The issue was addressed in Adkins v. Children's Hospital, 261 U.S. 525 (1923), in which the Court emphasized both freedom of contract and the importance of protecting contracting parties from government intrusion. The case dealt with a minimum wage law passed by Congress to cover women and children working in the District of Columbia. The Court invalidated the law and the majority opinion asserted:
To the extent that the sum fixed [by the law] exceeds the fair value of the services rendered, it amounts to a compulsory exaction from the employer for the support of a partially indigent person, for whose condition there rests upon him no peculiar responsibility, and therefore, in effect, arbitrarily shifts to his shoulders a burden which, if it belongs to anybody, belongs to society as a whole.
Note Justice George Sutherland's use of the phrase "partially indigent person." Even though it upheld the rights of the employer, the Court inherently acknowledged the wage established by the employer was insufficient to permit a person to support himself, i.e., it was not a living wage. In so doing, the Court identified the two sides of the argument.

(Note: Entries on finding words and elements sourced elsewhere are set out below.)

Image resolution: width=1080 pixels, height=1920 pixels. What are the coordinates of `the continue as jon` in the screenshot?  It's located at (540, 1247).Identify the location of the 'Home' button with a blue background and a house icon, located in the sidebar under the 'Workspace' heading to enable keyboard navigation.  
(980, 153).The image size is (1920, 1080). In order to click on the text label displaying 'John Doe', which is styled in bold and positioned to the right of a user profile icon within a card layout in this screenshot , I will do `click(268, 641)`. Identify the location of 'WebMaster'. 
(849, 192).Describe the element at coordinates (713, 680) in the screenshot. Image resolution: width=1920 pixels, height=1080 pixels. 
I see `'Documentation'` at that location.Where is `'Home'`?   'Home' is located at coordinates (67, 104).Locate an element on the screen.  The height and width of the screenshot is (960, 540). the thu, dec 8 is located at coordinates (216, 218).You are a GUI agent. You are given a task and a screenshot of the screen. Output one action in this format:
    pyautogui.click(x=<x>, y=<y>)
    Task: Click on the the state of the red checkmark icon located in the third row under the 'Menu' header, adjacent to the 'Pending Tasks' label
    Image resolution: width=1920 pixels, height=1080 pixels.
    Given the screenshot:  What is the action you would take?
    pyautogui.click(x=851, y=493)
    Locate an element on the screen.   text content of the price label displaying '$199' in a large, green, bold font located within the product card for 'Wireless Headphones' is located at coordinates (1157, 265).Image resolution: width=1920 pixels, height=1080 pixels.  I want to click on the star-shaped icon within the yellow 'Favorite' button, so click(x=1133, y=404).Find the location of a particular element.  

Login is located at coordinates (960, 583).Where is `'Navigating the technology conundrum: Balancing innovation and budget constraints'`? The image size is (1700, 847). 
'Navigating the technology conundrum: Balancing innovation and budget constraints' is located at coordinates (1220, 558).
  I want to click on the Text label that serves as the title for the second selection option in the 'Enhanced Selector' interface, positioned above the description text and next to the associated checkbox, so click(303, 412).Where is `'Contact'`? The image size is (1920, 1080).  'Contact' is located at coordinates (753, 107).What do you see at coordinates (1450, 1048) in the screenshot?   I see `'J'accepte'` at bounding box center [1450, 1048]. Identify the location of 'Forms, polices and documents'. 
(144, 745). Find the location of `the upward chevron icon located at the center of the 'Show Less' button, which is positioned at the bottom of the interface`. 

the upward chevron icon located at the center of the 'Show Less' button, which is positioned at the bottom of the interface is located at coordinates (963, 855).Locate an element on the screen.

The first is a criticism of the employer, allegedly taking advantage of "non-organized" (i.e., non-union) workers, who have unfair bargaining positions and cannot negotiate a fair wage for themselves. Alternatively, the employers argue that if they did not at least "partially employ" these workers, the entire burden of their support would fall upon the governmental welfare system paid for by the taxpayers and society at large.
Thirteen years after the Adkins decision, in a case originating in our own Chelan County, the Court again addressed a minimum wage law for women. The Court upheld the Washington law in West Coast Hotel v. Parrish, 300 U.S. 379 (1937), and apparently accepted the argument that employers should bear more of the costs of under-employment:
The exploitation of a class of workers who are in an unequal position with respect to bargaining power and are thus relatively defenseless against the denial of a living wage ... casts a direct burden for their support upon the community. What these workers lose in wages the taxpayers are called upon to pay. The bare cost of living must be met. We may take judicial notice of the unparalleled demands for relief which arose during the recent period of depression and still continue to an alarming extent despite the degree of economic recovery which has been achieved.... The community is not bound to provide what is in effect a subsidy for unconscionable employers.